To: topband reflector <Topband@contesting.com>
Subject: Re: Topband: BOG near noisy powerline on 160
From: donovanf@starpower.net
Date: Fri, 8 Feb 2019 15:03:11 -0500 (EST)
List-post: <mailto:topband@contesting.com>
Hi Pete, 


Unfortunately you've installed your BOG so that the power line 
is in the near field of your antenna. 



Antennas fully develop their directive patterns in the far field, not 
in the near field. Large antennas develop their directivity far 
from the antenna, small antennas develop their directivity much 
closer to the antenna. 


Very large arrays such as phased 1000 foot Beverages and 350 foot 
diameter 8 circle arrays develop their directivity 1000 feet or more 
from the antenna. 


Small antennas such as "magnetic" loops, K9AY and VE3DO loops 
develop their directivity less than 100 feet from the antenna. 

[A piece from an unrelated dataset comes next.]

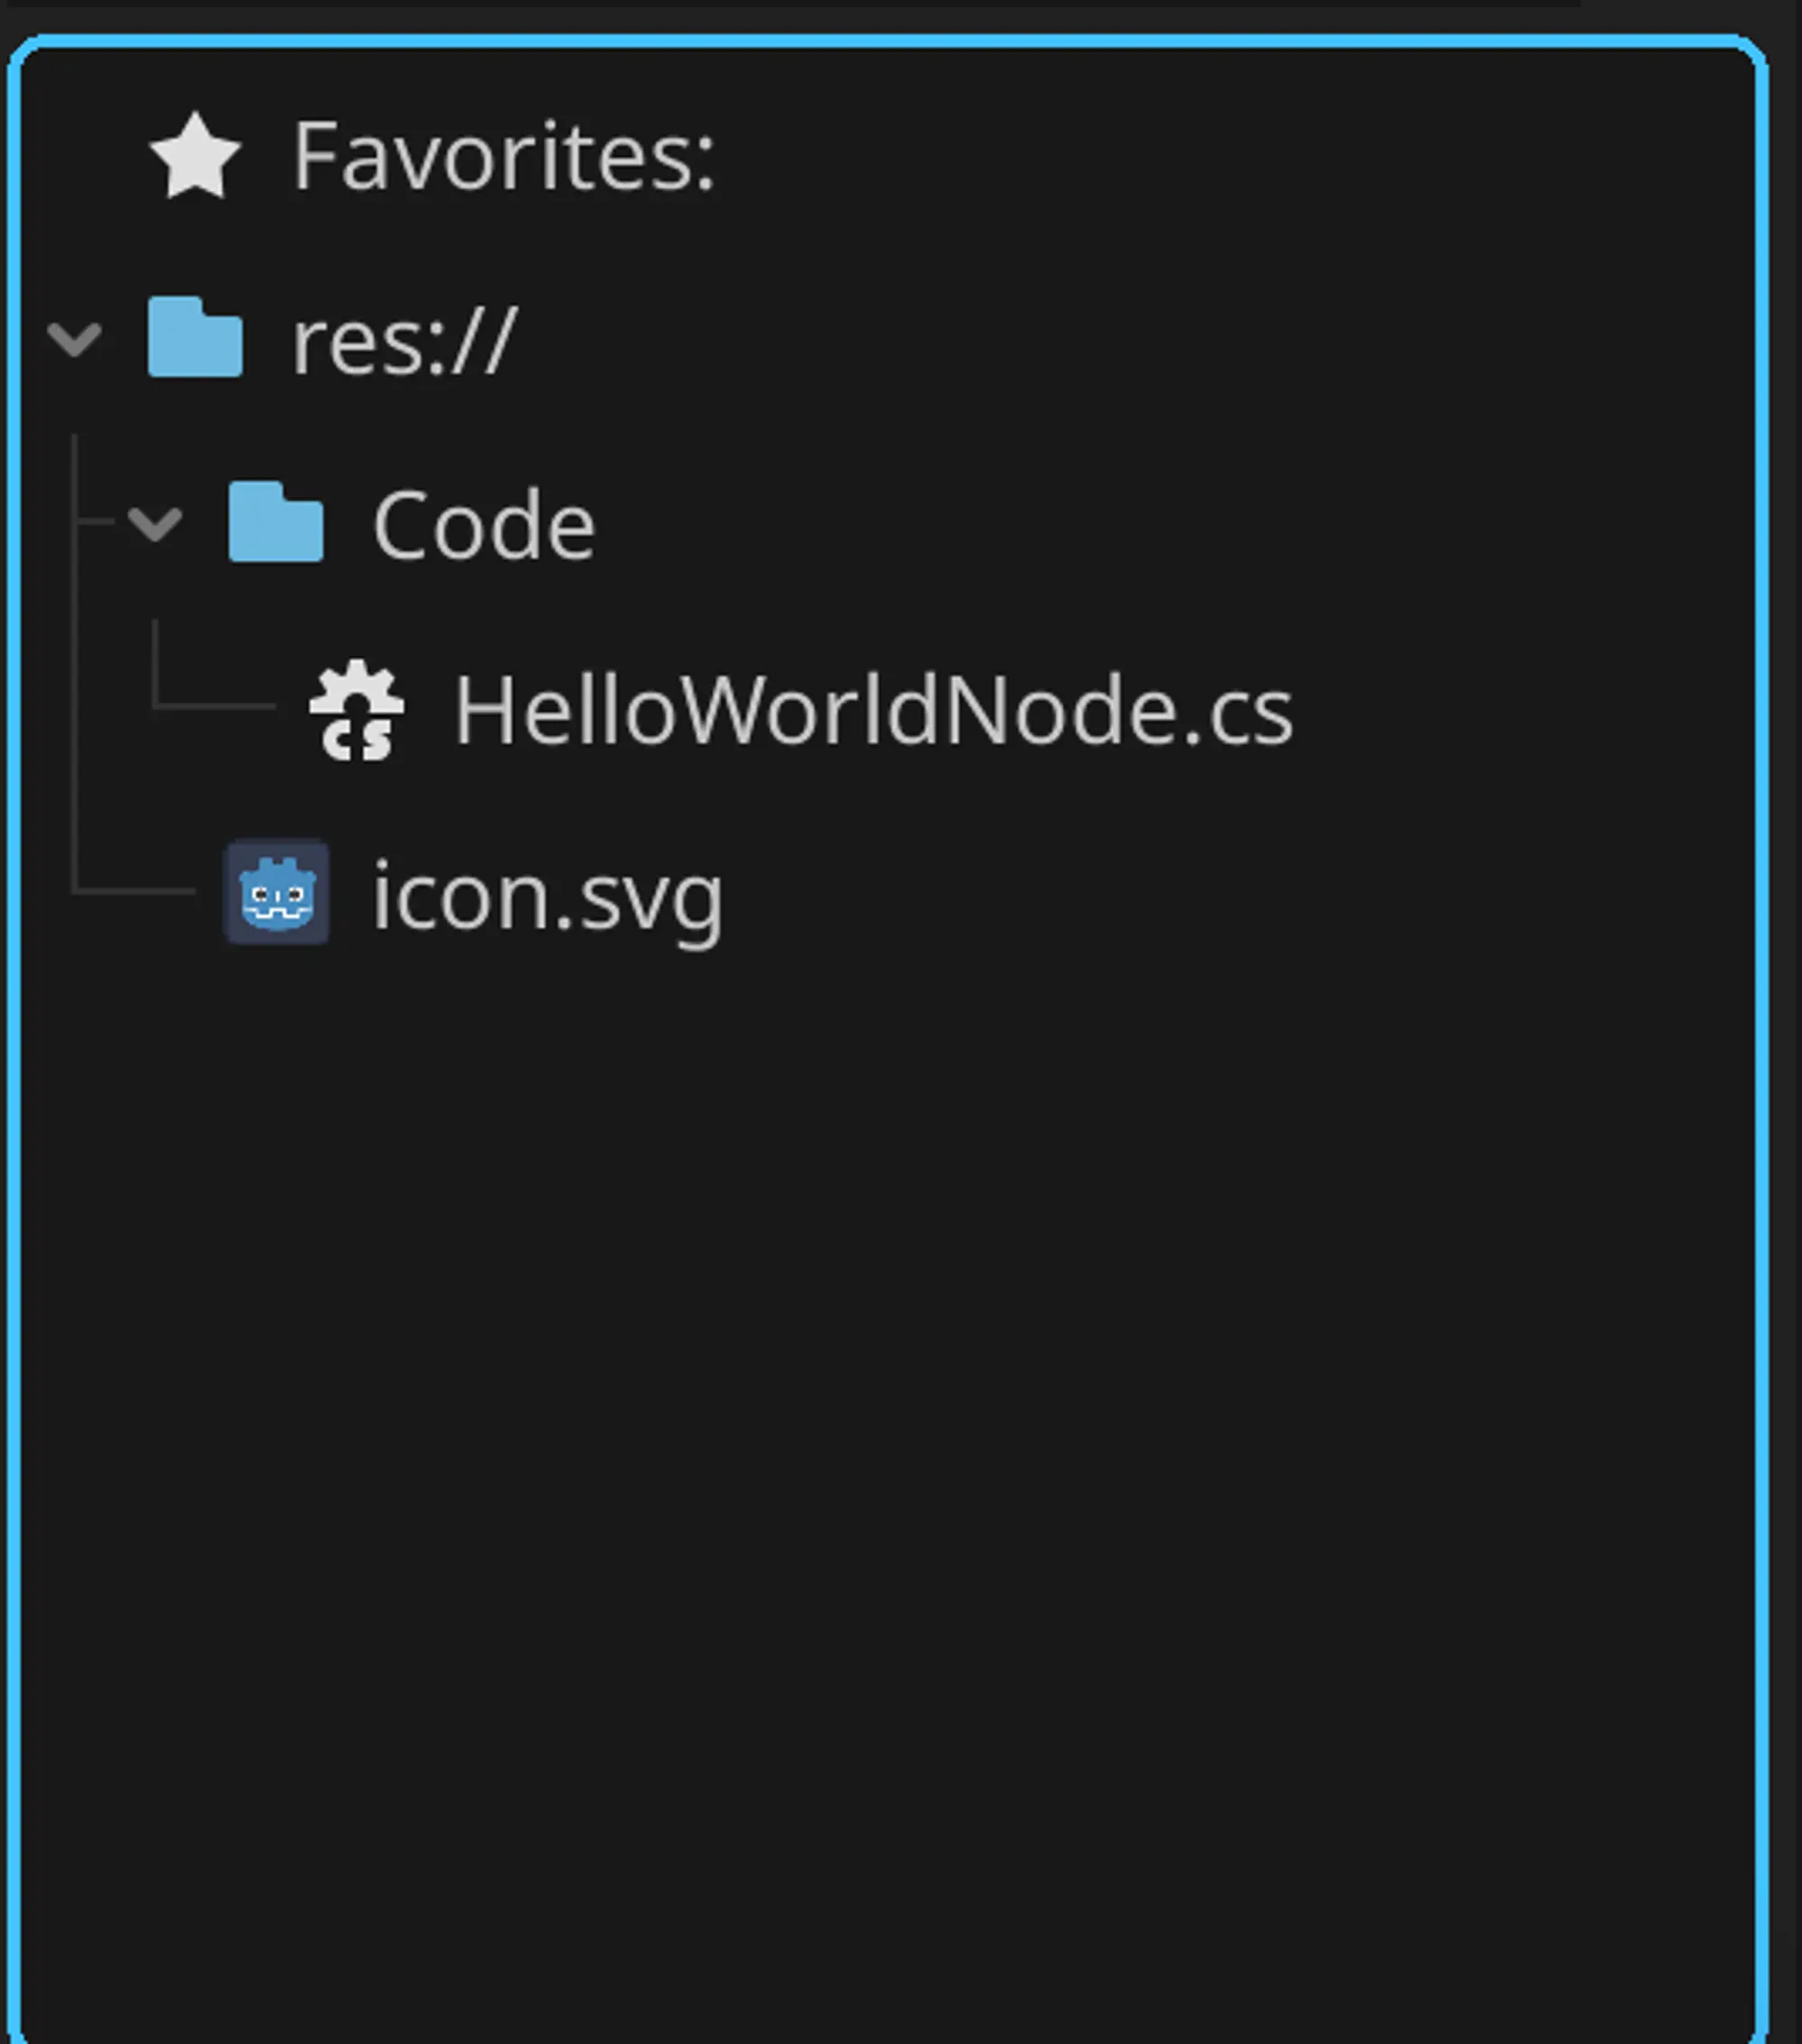Collapse the res:// root folder chevron

[x=75, y=339]
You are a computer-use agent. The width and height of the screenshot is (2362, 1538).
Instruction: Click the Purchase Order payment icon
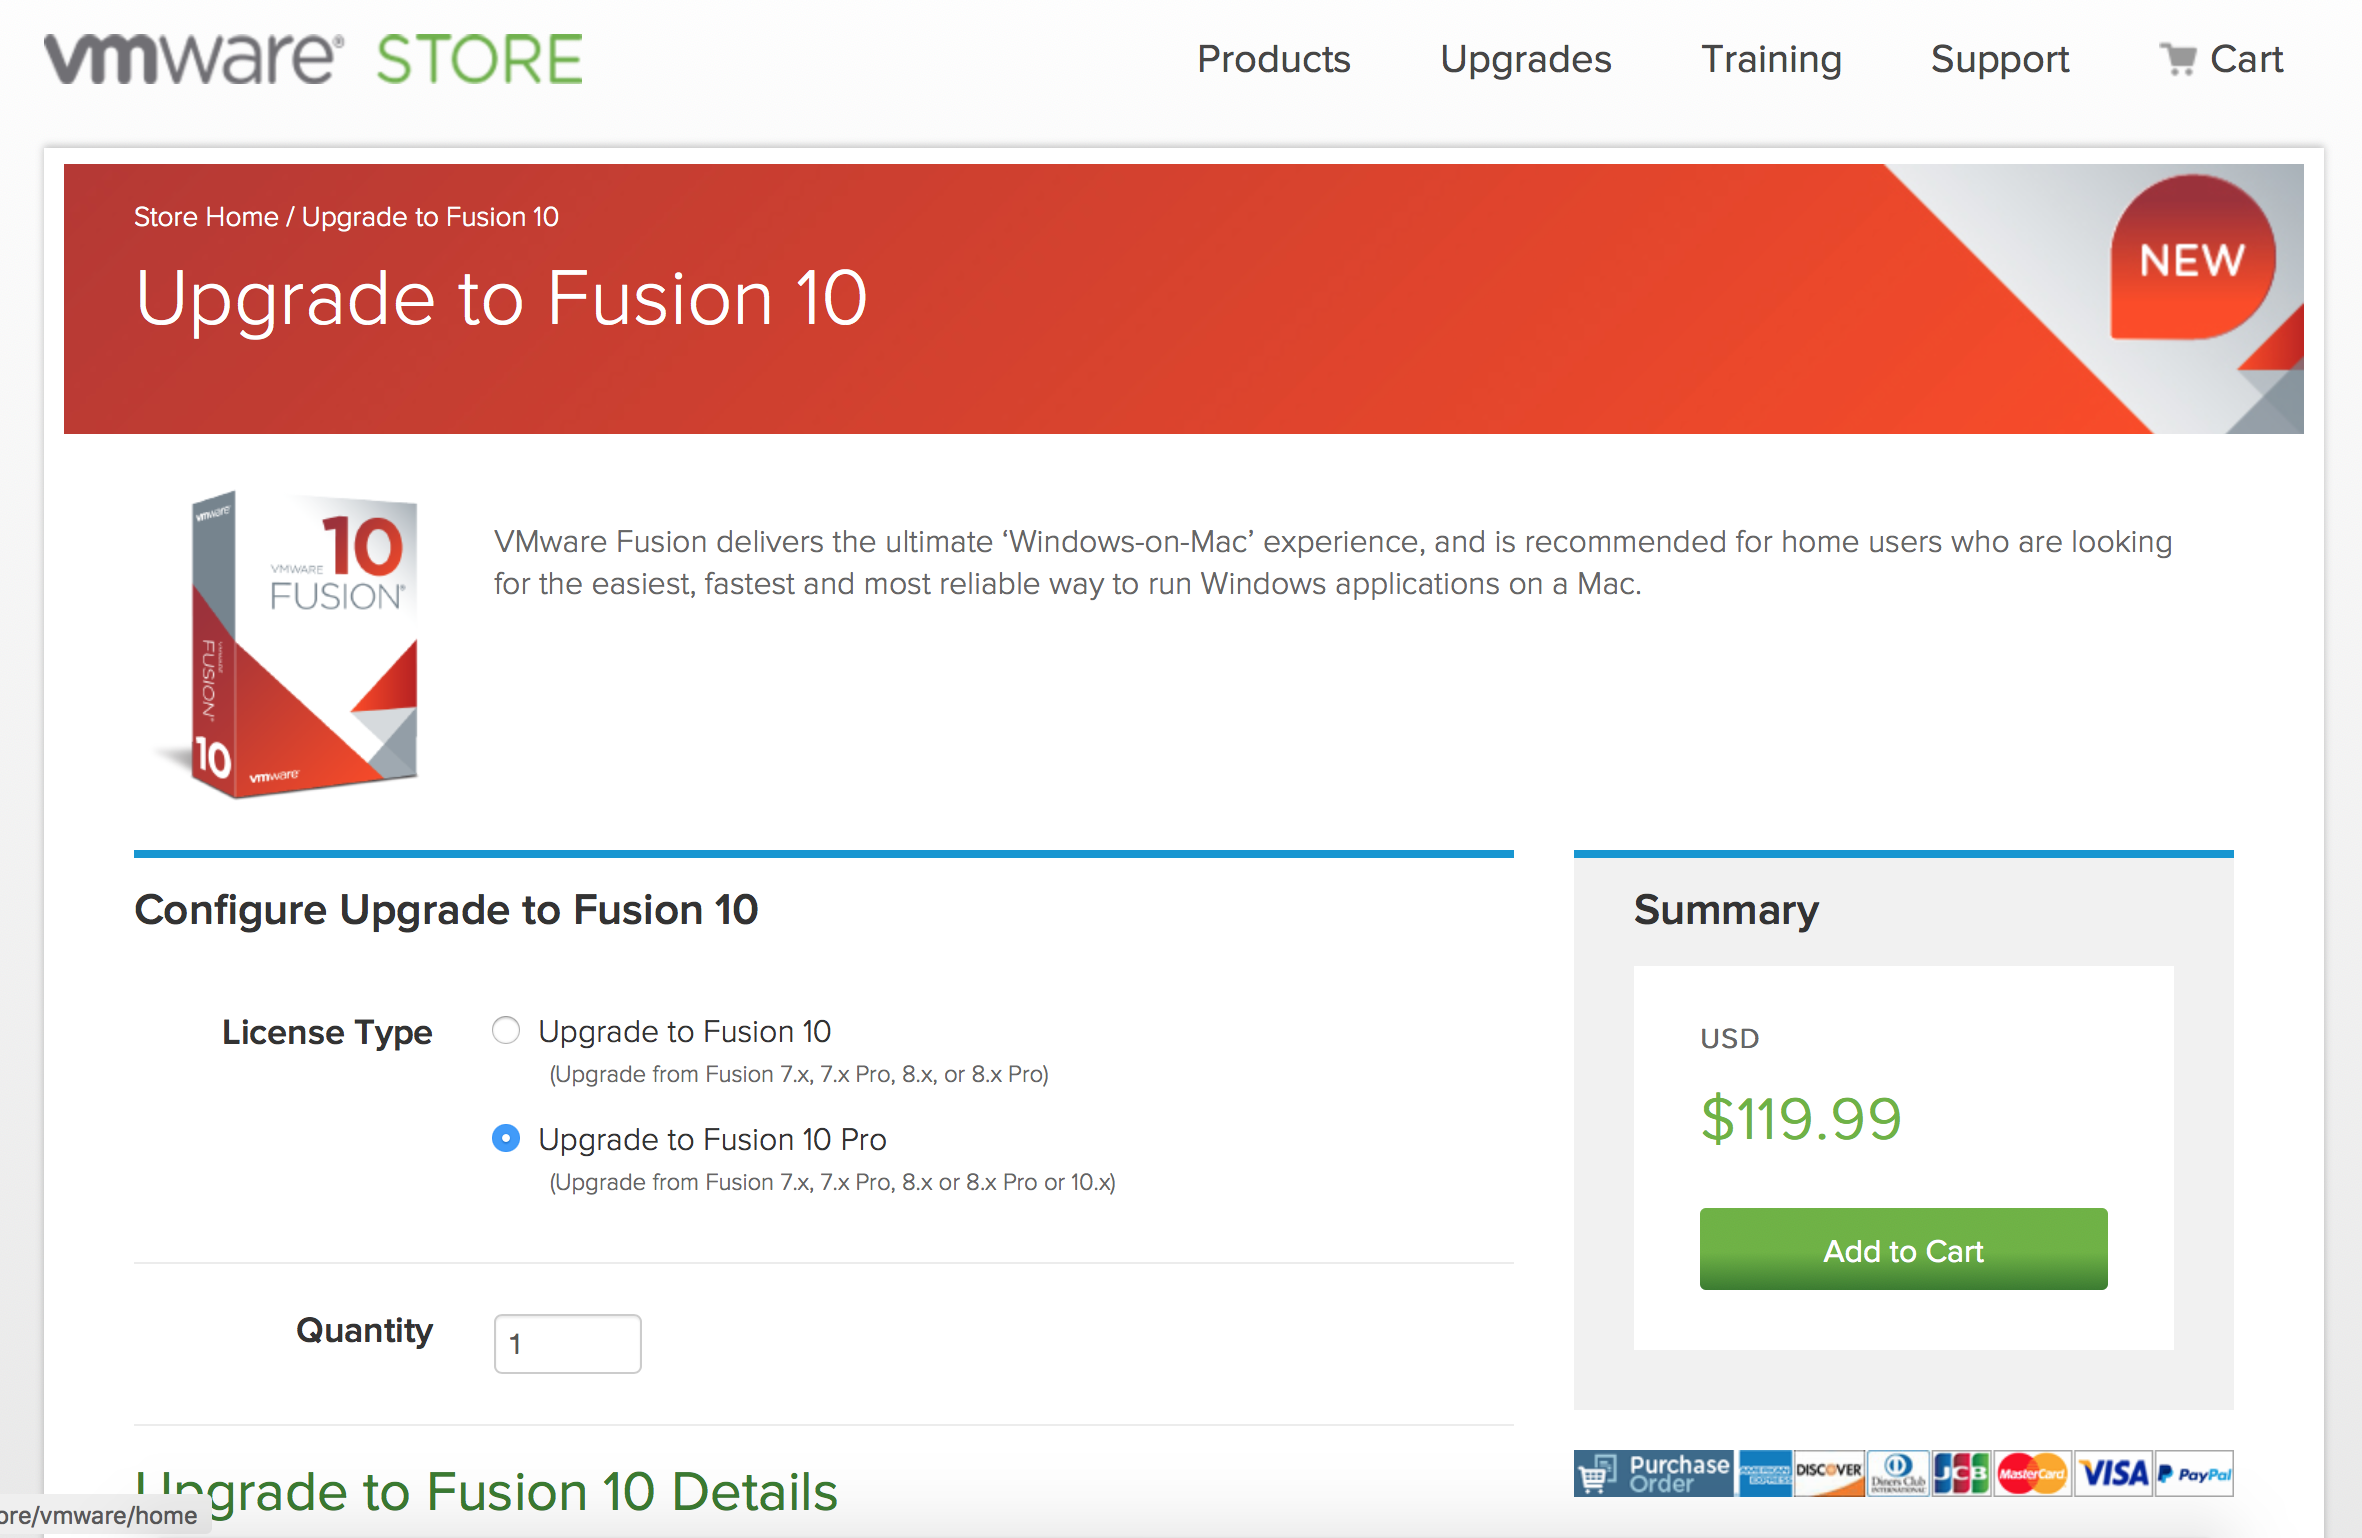(x=1654, y=1473)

In your situation the best choice is a small antenna such as a VE3DO 
loop as far from the power line as possible. A small magnetic loop 
is capable of completely nulling a single RFI source but it has much 
lower sensitivity that a VE3DO loop. Talk to PVRC member N3HEE 
about his results with a small magnetic loop in his challenging RFI 
environment on a small lot. 


73 
Frank 
W3LPL 

----- Original Message -----

From: "N4ZR" <n4zr@comcast.net> 
To: "topband reflector" <Topband@contesting.com> 
Sent: Friday, February 8, 2019 4:31:29 PM 
Subject: Topband: BOG near noisy powerline on 160 

Recently I put down a 220' BOG, using the KD9SV hardware, including the 
preamp. Because of my yard's layout, the forward end of the BOG fell 
within about 20 feet of what the power company has identified (but not 
fixed yet), a noisy line with a number of broken insulators. 

I came in to listen to the antenna, and was surprised to note that my 
noise (mostly from the powerline, by ear) is worse on the BOG than on my 
jury-rigged sloper transmit antenna. It is much (maybe 20 dB) worse in 
the direction toward the power line than in the opposite. While I take 
this as encouraging evidence that the BOG has some directivity, I don't 
think I'm even hearing any atmospheric noise that may be present, 
because of the power line. 

So now I'm wondering, is the BOG in this position worth keeping, even 
assuming that I can eventually get the power company to fix the line. Or 
should I look at another type of receiving antenna, such as a K9AY loop 
or SAL, which can be placed much farther from the power line? 

-- 

73, Pete N4ZR 
Check out the Reverse Beacon Network 
at <http://reversebeacon.net>, now 
spotting RTTY activity worldwide. 
For spots, please use your favorite 
"retail" DX cluster.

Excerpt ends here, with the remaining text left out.